Dari beberapa tempat dilakukan UML, Iwan mengaku mengetahui kelebihan dan kekurangan masing- masing jenis varietas jagung hasil persilangannya.
Iwan mengaku proses untuk menemukan varietas benih yang tahan kekeringan, tahan genangan dan tahan hama penyakit tersebut memakan waktu hingga 5 tahun, sejak 2018.
Iwan melakukan persilangan dengan metode Multy Parent at Fun Genomik Inter Crossing (MAGIC), yaitu mempersilangkan parent turun galur yang dilakukan berulang ulang selama tiga kali selfing dan kemudian menemukan benih yang diinginkannya.
Iwan menyebut benih jagung hasil temuannya dengan nama Budidaya Jagung untuk Ketahanan Nabati atau Bagaspati . Iwan mengakui bahwa Hasil temuannya saat ini memang belum ada keseragaman tongkol jagung, maupun batangnya, meski fitur ketahanan terhadap kekeringan dan genangan maupun hama penyakit sudah terbentuk.

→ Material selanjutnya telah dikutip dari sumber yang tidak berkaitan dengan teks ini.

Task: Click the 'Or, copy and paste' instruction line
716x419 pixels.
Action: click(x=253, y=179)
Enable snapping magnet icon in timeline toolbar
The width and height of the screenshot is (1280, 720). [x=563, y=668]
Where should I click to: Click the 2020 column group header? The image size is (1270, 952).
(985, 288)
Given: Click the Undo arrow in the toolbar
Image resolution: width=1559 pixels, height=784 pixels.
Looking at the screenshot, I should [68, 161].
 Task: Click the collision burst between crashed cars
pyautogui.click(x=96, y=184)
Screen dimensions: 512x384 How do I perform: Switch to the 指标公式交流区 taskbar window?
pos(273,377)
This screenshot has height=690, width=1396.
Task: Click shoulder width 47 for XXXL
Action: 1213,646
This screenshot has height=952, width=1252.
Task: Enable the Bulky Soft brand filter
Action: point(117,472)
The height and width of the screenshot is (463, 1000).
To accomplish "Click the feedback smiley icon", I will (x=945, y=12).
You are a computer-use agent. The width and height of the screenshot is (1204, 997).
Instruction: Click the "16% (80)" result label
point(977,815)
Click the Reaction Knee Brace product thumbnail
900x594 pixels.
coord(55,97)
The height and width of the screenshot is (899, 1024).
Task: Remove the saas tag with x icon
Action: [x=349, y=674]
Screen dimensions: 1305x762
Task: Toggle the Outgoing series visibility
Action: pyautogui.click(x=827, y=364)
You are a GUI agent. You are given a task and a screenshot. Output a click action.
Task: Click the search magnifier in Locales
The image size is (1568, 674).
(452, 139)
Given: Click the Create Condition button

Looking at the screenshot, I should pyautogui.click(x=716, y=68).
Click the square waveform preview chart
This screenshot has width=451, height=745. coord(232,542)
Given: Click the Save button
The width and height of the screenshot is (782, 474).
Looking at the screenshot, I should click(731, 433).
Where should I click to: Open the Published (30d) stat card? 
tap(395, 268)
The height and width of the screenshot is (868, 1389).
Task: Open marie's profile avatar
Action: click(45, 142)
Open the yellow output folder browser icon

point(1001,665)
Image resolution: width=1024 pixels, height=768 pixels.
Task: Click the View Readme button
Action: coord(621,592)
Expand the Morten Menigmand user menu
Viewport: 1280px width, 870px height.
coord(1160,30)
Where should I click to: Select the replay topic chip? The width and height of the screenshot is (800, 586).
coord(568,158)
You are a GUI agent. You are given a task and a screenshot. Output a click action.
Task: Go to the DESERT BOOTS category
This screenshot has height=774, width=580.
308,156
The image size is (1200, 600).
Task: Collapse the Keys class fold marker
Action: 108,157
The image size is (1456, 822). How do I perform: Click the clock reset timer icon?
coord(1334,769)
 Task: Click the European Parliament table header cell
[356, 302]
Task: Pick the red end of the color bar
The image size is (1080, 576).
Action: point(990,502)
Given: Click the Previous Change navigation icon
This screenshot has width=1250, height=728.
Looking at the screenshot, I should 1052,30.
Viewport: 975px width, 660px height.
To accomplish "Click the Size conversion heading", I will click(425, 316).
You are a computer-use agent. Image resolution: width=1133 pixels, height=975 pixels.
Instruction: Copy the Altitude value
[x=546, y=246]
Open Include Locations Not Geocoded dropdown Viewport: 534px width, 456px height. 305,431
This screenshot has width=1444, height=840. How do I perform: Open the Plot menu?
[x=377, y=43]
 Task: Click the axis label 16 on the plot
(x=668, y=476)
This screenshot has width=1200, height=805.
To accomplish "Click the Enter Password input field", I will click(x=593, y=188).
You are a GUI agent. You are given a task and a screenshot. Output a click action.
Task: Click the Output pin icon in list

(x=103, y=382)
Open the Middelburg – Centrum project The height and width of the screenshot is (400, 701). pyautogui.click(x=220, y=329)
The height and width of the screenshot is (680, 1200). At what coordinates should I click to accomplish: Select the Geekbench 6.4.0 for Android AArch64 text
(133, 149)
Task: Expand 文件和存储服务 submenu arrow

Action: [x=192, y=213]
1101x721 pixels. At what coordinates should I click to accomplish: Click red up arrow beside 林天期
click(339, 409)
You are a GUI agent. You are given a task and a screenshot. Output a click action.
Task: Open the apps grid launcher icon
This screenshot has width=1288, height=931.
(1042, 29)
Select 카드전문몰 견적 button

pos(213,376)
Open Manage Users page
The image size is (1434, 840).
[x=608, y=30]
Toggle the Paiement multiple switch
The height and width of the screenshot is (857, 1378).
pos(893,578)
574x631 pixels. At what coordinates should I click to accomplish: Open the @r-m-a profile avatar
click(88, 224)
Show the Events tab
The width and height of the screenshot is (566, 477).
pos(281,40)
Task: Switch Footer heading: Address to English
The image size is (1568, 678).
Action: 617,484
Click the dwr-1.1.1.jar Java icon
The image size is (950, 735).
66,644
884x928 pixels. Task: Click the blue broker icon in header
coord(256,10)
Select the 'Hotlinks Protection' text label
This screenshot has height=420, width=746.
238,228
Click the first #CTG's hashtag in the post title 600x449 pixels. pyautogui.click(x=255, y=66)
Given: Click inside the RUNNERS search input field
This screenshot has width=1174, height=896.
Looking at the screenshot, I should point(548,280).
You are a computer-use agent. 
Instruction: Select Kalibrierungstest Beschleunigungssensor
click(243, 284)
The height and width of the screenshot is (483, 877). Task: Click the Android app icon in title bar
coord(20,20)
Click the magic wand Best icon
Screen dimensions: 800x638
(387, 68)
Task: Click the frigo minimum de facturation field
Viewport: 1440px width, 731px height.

Melalui benih jagung dari hasil penemuannya Iwan mengaku bisa efisiensi kebutuhan pupuk sampai 60 persen
Sebagai pemenang lomba Krenotek 2023, Iwan berharap difasilitasi oleh pemerintah agar hasilnya penemuannya bisa dinikmati oleh petani tapi tidak dipermasalahkan oleh aparat penegak hukum, melalui sertifikat pelepasan benih. Iwan sadar bagi inovator benih seperti dirinya, mempunyai potensi dipermasalahkan oleh aparat penegak hukum, bila legalitas labelnya belum terpenuhi. "Sementara untuk mendapatkan sertifikat pelepasan benih tersebut, butuh biaya mencapai Rp 450 juta", pungkasnya.